> Dataset
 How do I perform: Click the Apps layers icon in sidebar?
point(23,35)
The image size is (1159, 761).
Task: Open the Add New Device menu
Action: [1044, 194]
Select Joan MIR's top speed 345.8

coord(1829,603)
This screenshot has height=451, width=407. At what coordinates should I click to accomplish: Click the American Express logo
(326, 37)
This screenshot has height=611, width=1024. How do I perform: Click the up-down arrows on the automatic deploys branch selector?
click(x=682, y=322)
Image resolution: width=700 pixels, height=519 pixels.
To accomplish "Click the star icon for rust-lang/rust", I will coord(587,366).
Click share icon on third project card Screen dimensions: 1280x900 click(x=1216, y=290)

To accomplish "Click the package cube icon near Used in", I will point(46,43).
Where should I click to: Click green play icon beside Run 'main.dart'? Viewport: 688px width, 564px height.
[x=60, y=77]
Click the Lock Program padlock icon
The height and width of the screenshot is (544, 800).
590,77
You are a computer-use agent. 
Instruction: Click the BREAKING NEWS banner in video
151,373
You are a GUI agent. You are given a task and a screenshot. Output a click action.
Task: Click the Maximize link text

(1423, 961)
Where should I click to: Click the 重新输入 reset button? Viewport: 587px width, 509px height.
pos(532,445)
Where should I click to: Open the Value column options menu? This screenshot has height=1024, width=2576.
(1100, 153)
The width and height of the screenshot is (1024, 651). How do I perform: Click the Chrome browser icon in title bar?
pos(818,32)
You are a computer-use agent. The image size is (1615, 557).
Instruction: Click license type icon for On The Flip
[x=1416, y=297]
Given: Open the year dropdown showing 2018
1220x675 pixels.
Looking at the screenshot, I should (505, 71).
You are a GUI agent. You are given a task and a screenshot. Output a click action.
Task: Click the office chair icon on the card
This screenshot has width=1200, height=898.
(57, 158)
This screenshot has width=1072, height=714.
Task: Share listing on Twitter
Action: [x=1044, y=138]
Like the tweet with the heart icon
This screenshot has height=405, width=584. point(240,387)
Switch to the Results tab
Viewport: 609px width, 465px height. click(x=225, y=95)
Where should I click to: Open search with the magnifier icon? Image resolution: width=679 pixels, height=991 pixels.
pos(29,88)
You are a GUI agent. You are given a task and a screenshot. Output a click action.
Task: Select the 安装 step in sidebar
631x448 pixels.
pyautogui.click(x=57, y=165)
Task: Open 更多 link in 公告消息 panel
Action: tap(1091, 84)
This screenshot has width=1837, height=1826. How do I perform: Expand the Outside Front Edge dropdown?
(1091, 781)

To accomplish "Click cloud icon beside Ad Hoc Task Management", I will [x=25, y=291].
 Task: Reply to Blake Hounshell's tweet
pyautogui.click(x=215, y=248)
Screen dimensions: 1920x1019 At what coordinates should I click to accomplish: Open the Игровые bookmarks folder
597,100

> Work instruction
Every line above from the line with "Where should I click to: Click the" to the line with "Given: Open the year dropdown showing 2018", inclusive, must be returned exactly; no other line belongs in the reply.

> Exercise result
Where should I click to: Click the 重新输入 reset button? Viewport: 587px width, 509px height.
pos(532,445)
Where should I click to: Open the Value column options menu? This screenshot has height=1024, width=2576.
(1100, 153)
The width and height of the screenshot is (1024, 651). How do I perform: Click the Chrome browser icon in title bar?
pos(818,32)
You are a computer-use agent. The image size is (1615, 557).
Instruction: Click license type icon for On The Flip
[x=1416, y=297]
Given: Open the year dropdown showing 2018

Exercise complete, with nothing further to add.